NSBI spokesman Paul Doucet said the province is contributing 120 hectares of land to PlanetSpace, a partnership between an Ontario-based company and one in Chicago.
"This is, we believe, a credible opportunity," Doucet told CBC News on Wednesday.
The space shuttle Discovery launches from the Kennedy Space Center in Florida in July. A company hopes to develop a launch site in Cape Breton.
(AP Photo/John Raoux)
"If you look at Kennedy Space Center in Florida, it actually turns more turnstiles than does Disney just down the road."
Doucet said PlanetSpace contacted the province's business development agency earlier in the year.
The company expects to carry 2,000 people on suborbital flights launched from somewhere in the United States in its first five years.
Under the plan, Cape Breton would serve as a launching pad to shuttle astronauts and supplies to the International Space Station.
PlanetSpace president Geoff Sheerin said the island is at the same latitude as a launch facility in Russia, which makes it a cheaper starting point for getting to the space station than the Kennedy Space Center.
"If you took the Russian space centre where a lot of the components were launched out of for the ISS and you put your finger on the globe and rotated it around, you end up hitting Cape Breton," Sheerin said.
"Basically, it's a fuel-saving issue."
Could create thousands of jobs
Sheerin's company, Canadian Arrow, has been developing a rocket.

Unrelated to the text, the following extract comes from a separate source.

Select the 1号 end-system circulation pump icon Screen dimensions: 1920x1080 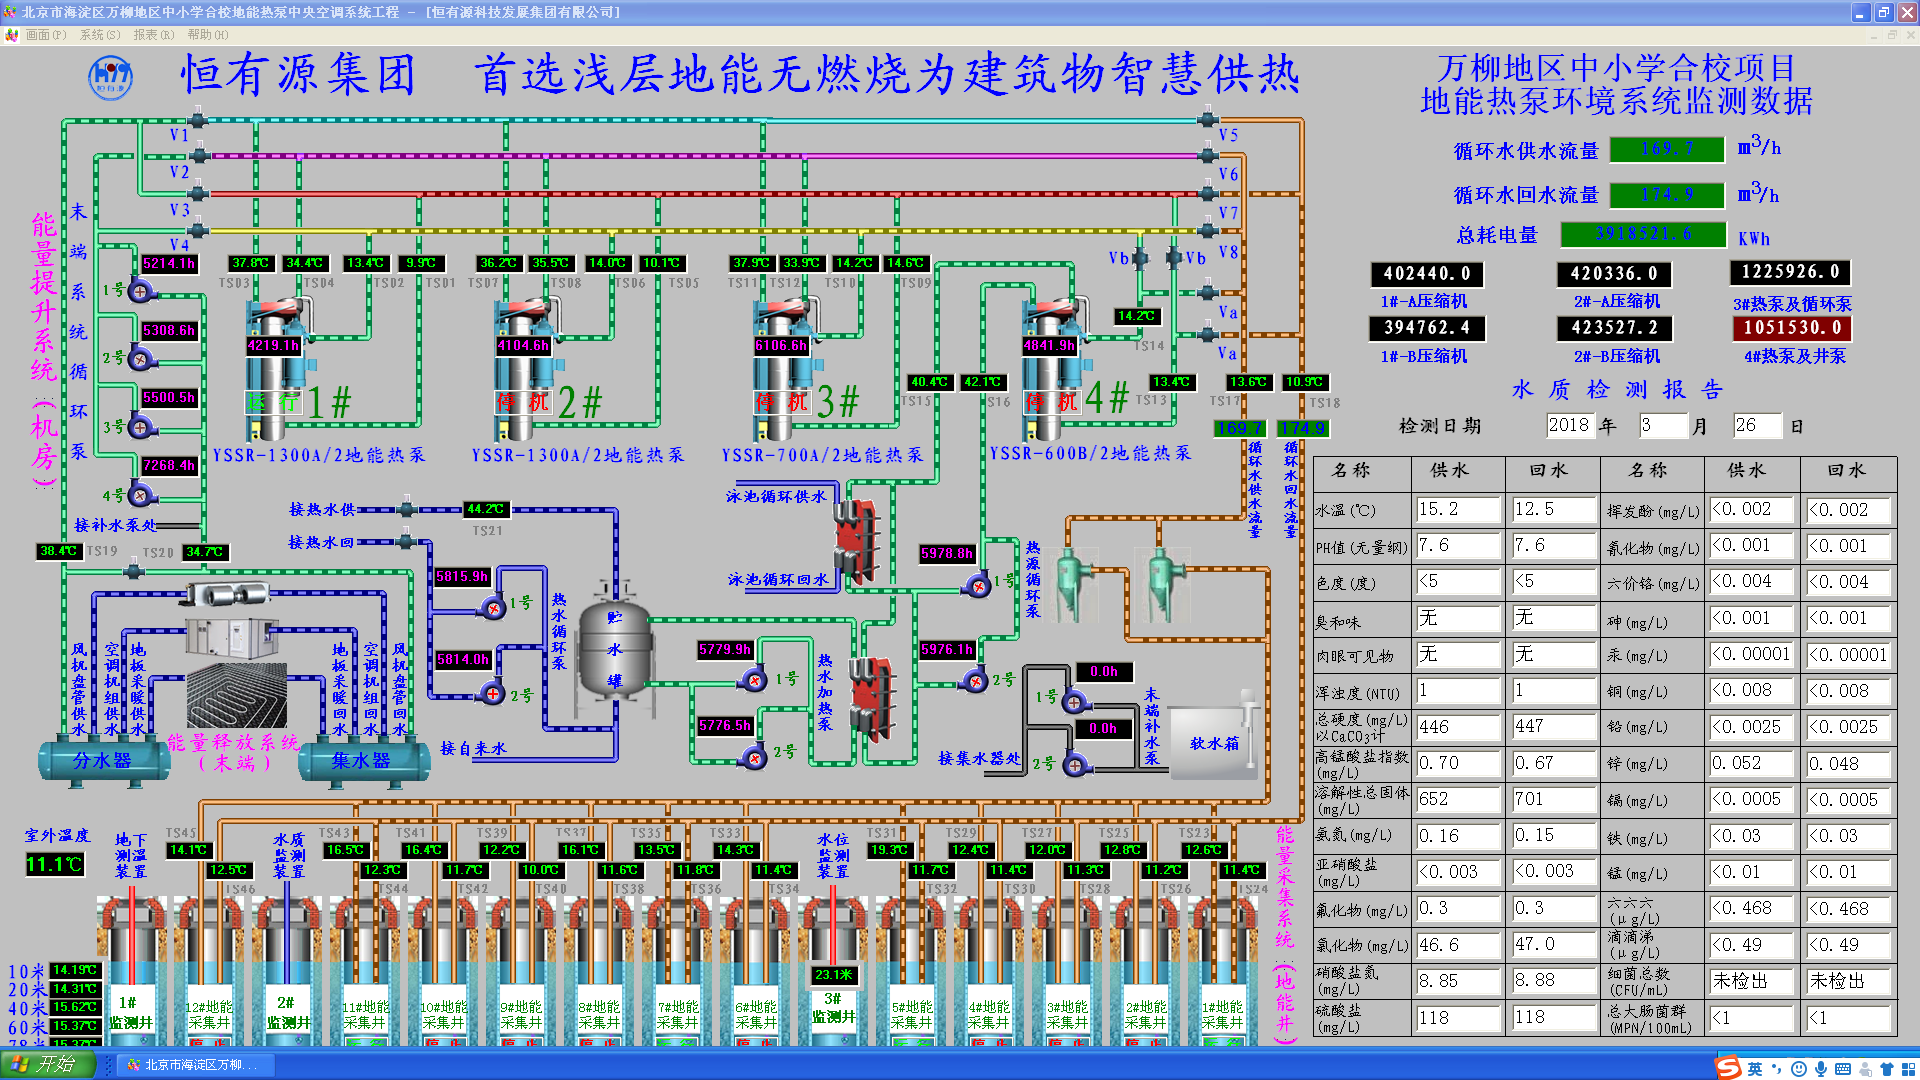pos(140,291)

His partner in PlanetSpace, Chirinjeev Kathuria, was involved with MirCorp, which sent the first privately funded mission carrying people to space, in 2000.
Kathuria said Cape Breton would certainly benefit from having a shuttle launch pad, adding it could create thousands of jobs and give a big boost to tourism.
"It would also give Canada the capability for a manned space program," Kathuria said.
Launch site could be north of Sydney
The two entrepreneurs said they're working on the designs and construction plans for the launch site and the space vehicles.
Kathuria said details of the $200-million project will be announced before the end of the year. But he expects PlanetSpace to set up shop in Cape Breton in September and has set a target launch date for September 2009.
No specific site has been chosen yet, but PlanetSpace is looking at an area north of Sydney. Doucet said NSBI will show the company several areas of Crown-owned land.
Though Doucet is excited about the project, he said there's still a lot of work to do before a shuttle launch pad is built in Cape Breton.
"We're still in the early stages," Doucet said.